PROCESSING-IN-MEMORY USING STOCHASTIC COMPUTING

Stochastic computing (SC) has emerged as an unconventional technique for performing computations by logic circuits. Rather than performing computation on binary numbers, SC circuits are designed to process unary numbers. The input and output are represented by bit streams and their values are encoded as the number of 1’s in these bit streams. Compared to traditional binary computing, SC provides several advantages including reduced hardware complexity and fault-tolerant computing. Because of these advantages, SC has been considered as an appropriate alternative to binary computing in different applications such as image processing, neural networks, low-density parity check (LDPC) decoding, and digital filters. One main advantage of SC is its very low hardware-complexity that could result in cost-efficient computing circuits. The most common way to demonstrate the low hardware-cost of SC is its implementation of multiplication: a simple AND gate implements multiplication in SC. Our group works on new application-driven architectures based on SC and also efficient techniques to generate appropriate input bit streams for SC circuits.

 

 

   

FPGA and VLSI ARCHITECTURES FOR DIGITAL SIGNAL PROCESSING

Electronic circuits are used to process various types of signals in applications.  We try to design low-power and low-area VLSI and FPGA circuits for resource-constraint environments  such as mobile and implantable devices. Our research considers hardware optimization of DSP systems in different levels from algorithm to circuit.

 

BIOMOLECULAR AND DNA COMPUTING AND STORAGE

 

When we hear about computation and information processing the first thing that comes to our minds is man-made electronic processing systems. However, computation is not a man-made phenomenon and, in fact, the most powerful information processing systems have been provided by nature. For example, complex circuits within cells

- can have over 30,000 distinct states;

- their computational efficiency per operation is 4 to 5 orders of magnitude more efficient than nano-scale GHz electronic processors regarding energy and size;

- they are massively parallel such that more than 10,000,000 biochemical reactions fire in a human cell each second.

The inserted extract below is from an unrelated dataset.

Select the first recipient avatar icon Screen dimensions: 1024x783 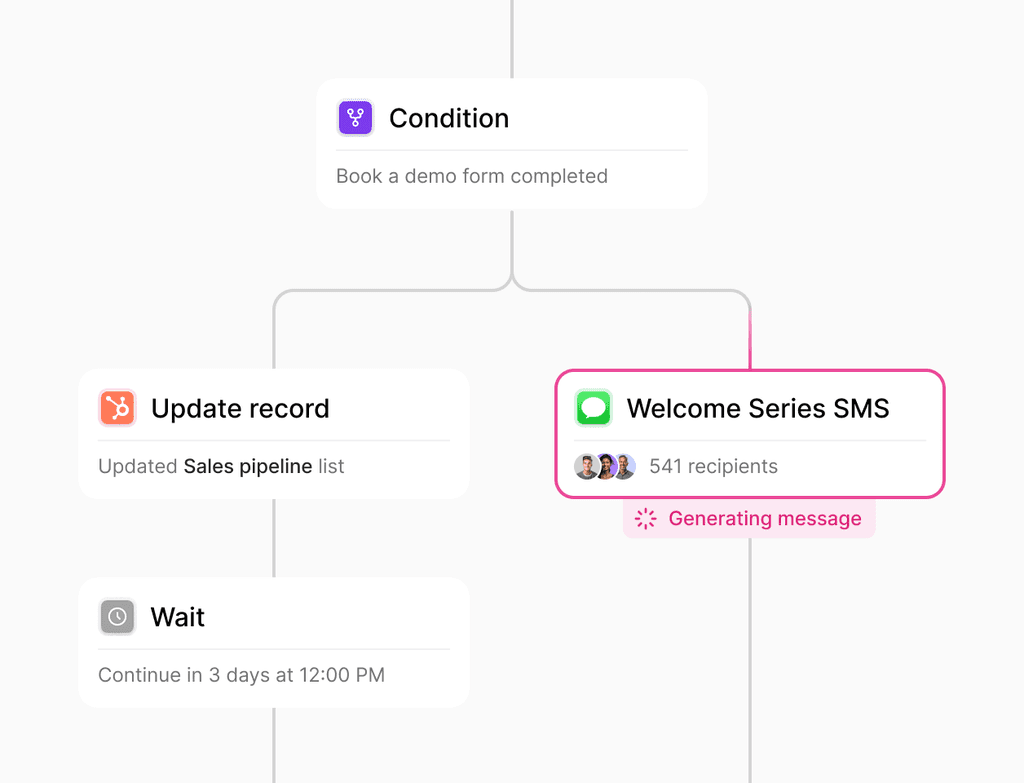click(586, 466)
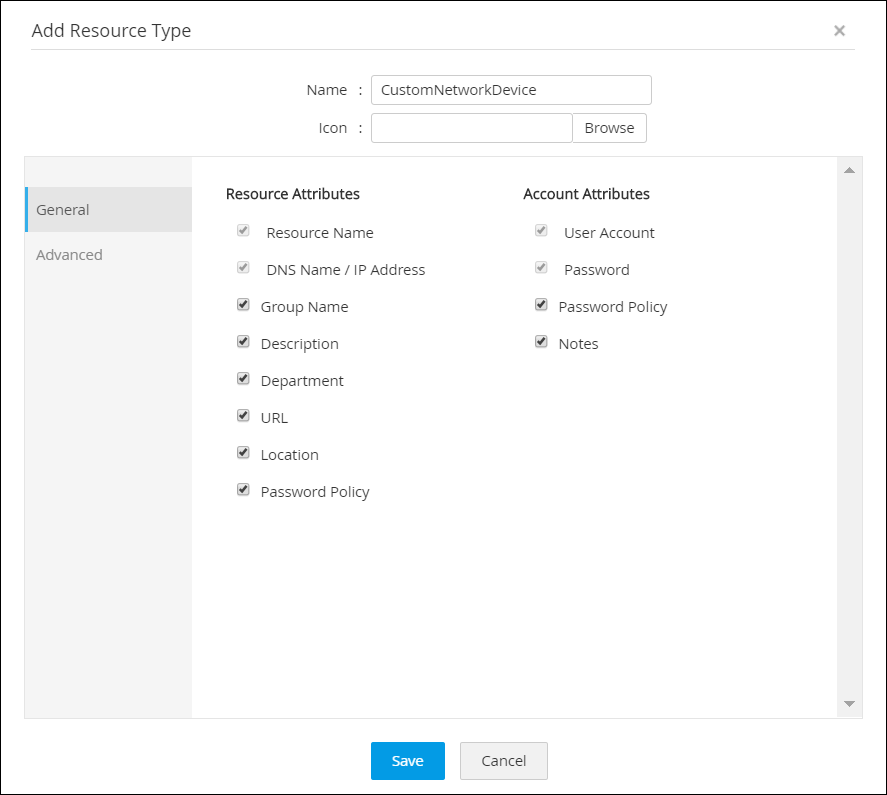Toggle Account Attributes Password Policy checkbox
This screenshot has width=887, height=795.
coord(541,305)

Our research is about the exploration of computational power in bio-molecular systems. Since the chemical reaction network (CRN) theory is the fundamental model in the study of molecular reactions, we try to understand and discover the information processing abilities of CRNs and accordingly design new molecular systems for particular applications. One part of this research is the design of digital signal processing algorithms by CRNs. Another part is the computation of mathematical functions by CRNs using a new encoding of information so called fractional representation. In order to address practical issues for biological implementation of these designs, we map the CRNs to DNA reactions using DNA strand-displacement mechanism. Applications for our research are drug delivery and monitoring, smart and personalized drugs.

Further, we work on encoding and storing information by DNA molecules as they have the potential to be used as future memories with longer retention, higher density  and lower power consumption compared to semiconductor memories. Also we are interested in the interface of biological circuits (e.g., DNA and RNA molecules) with semiconductor circuits and sensors.